Jhijhian dance is ritualistic in nature and a part of the ritual to appease the rain god Indra, hoping to get a good rain for a year, for a resulting good quality harvest. The song accompanying this dance contains the prayer for the rain god. This is the message of the most eminent folk dance of Bihar.
Performance of Jhijhian Dance
The dance is only performed by women and this is a very revered festival for women and is celebrated with a lot of gaiety and splendour. The dancers of Jhijhiya place artfully designed lanterns that have holes and are made of mud on their heads. There are lamps that are placed inside these lanterns. These lamps are filled with oil or ghee and lit.

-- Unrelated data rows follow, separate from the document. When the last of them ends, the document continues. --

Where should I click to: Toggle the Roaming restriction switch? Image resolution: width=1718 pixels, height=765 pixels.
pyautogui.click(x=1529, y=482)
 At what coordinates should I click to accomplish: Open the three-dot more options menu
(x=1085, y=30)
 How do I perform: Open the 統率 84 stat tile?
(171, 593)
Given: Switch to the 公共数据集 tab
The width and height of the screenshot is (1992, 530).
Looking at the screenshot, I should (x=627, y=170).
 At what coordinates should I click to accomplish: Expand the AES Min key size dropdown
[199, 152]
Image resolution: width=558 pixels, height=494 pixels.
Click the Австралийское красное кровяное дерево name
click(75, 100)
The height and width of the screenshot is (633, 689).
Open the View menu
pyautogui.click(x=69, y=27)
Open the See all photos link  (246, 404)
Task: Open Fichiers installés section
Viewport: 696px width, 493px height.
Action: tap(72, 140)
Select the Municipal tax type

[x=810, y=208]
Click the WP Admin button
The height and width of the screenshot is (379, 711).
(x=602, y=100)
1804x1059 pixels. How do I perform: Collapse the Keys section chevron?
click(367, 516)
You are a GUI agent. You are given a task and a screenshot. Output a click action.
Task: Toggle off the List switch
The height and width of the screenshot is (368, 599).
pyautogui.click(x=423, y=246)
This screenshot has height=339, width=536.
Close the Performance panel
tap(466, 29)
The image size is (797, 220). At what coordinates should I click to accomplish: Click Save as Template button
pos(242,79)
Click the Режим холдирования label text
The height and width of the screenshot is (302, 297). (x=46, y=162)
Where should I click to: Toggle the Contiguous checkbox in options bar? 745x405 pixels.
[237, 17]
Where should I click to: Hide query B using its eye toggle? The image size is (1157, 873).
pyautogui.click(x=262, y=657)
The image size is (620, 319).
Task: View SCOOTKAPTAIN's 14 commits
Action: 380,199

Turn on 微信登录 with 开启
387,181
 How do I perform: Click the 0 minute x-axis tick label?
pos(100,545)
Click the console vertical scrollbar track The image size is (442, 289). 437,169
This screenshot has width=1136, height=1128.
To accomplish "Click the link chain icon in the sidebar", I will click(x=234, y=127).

Besides dancers, the performers of this ritualistic dance also include a lead singer, harmonium player, bansuri player and a drummer to play the dholak. There are two female singers and other players on percussion instruments. Two Nagara drums commonly called Tassa in Trinidad make up the rhythm for performance. All these accompaniments create sweet notes and enhance the singing. There is an inherent melody in the words "Hula-Hula Barshun Inder Deveta" -- when it is sung with conviction and devotion to the God.
Costume of Jhijhian Dance
The female dancers usually wear traditional attire and adorn themselves with jewelleries like necklace, bangles etc.